WHAT TO DO
Please give the count of lines in the listing underneath that hold "screenshot", leaving out everything else.

PROVIDED DATA
================================

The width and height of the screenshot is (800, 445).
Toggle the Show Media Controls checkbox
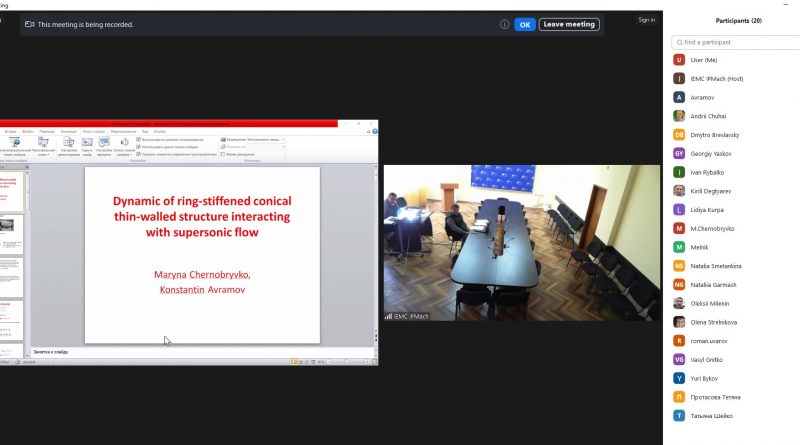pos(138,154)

================================

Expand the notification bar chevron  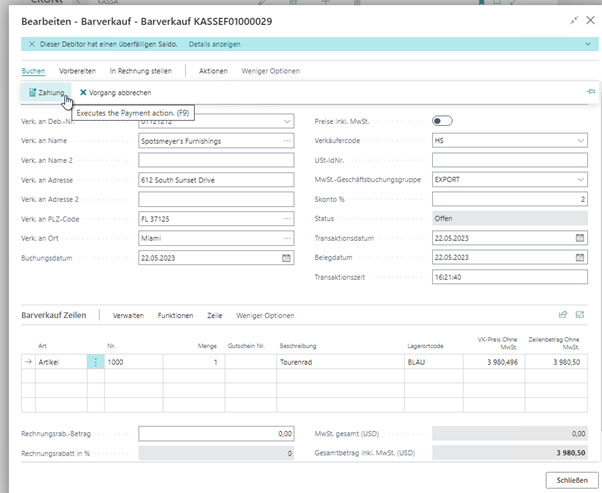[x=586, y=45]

================================

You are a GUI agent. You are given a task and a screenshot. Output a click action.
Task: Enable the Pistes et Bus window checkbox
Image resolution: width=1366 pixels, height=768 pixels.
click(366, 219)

================================

ANSWER FOR THE TASK
2